"Efficient AWS EC2 Instance Metrics and Logs Collection: A Step-by-Step Guide Using Telegraf, InfluxDB, Grafana, and Docker Compose"

Karthi SKarthi S
5 min read

Step 1: Simply create the EC2 instance now inside the security group change the inbound rules,

Telegraf - InfluxDB - Grafana

let's simply understand what each tool helps to attain the required data to be collected using telegraf, stored in the InfluxDB and visualize them simply, now detailed view of metrics collection can be seen using Grafana.

  1. Telegraf:

    • Telegraf is a data collection and reporting agent.

    • It gathers data from various sources like systems, databases, and applications.

    • Telegraf is highly customizable and can be configured to collect specific metrics.

    • It sends the collected data to a storage system like InfluxDB.

  2. InfluxDB:

    • InfluxDB is a time-series database designed to handle time-stamped data.

    • It stores data points along with a timestamp, making it ideal for time-based data, like system metrics or sensor readings.

    • InfluxDB is known for its high performance and scalability.

    • It can store and retrieve data efficiently for use in analytics and visualization tools.

  3. Grafana:

    • Grafana is a visualization and monitoring platform.

    • It connects to various data sources, including InfluxDB.

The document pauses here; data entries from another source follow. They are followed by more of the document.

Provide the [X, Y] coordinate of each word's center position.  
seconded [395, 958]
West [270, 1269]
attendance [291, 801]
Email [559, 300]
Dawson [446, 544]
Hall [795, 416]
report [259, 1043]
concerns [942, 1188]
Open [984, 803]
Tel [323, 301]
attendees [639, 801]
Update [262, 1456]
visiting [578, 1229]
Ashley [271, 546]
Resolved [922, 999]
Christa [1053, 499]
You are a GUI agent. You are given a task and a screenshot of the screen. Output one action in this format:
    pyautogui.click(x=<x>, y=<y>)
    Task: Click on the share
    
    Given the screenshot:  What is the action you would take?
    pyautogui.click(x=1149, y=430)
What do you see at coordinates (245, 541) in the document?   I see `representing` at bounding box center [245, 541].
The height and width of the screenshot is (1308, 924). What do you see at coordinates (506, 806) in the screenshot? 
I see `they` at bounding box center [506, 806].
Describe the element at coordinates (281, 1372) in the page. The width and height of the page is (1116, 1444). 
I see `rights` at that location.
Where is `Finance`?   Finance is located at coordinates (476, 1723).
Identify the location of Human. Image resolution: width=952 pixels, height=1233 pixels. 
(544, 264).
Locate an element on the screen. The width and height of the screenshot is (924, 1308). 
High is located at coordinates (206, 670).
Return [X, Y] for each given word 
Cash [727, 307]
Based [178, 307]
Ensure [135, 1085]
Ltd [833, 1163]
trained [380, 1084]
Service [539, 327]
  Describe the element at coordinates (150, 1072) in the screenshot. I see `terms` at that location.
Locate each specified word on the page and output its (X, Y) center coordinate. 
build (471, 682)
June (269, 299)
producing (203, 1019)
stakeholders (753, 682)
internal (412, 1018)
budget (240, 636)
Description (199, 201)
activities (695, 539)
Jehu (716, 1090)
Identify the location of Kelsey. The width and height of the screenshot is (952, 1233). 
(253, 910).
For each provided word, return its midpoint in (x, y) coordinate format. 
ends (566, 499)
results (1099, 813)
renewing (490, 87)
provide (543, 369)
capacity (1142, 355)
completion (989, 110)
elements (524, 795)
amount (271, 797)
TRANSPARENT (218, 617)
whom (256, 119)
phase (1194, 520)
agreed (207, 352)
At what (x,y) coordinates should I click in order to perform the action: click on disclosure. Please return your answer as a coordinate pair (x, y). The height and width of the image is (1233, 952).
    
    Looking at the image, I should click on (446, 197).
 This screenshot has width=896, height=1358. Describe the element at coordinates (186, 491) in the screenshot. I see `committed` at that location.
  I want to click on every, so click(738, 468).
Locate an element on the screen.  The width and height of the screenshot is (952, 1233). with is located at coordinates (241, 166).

    • Grafana allows you to create customizable dashboards to visualize and analyze data.

    • You can build graphs, charts, and other visualizations to gain insights from your data.

    • It's a powerful tool for real-time monitoring and historical data analysis.

Step 2 :

Now, use docker-compose file,

  • In the provided YAML configuration, we have defined a Docker Compose setup to orchestrate the deployment of three essential components: Telegraf, InfluxDB, and Grafana, which collectively form a robust solution for data collection, storage, and visualization.

  • The 'telegraf' service is configured to use the Telegraf image and load a configuration file ('telegraf.conf') from the local filesystem. It connects to the 'influxdb' service and exposes port 8125 for data ingestion.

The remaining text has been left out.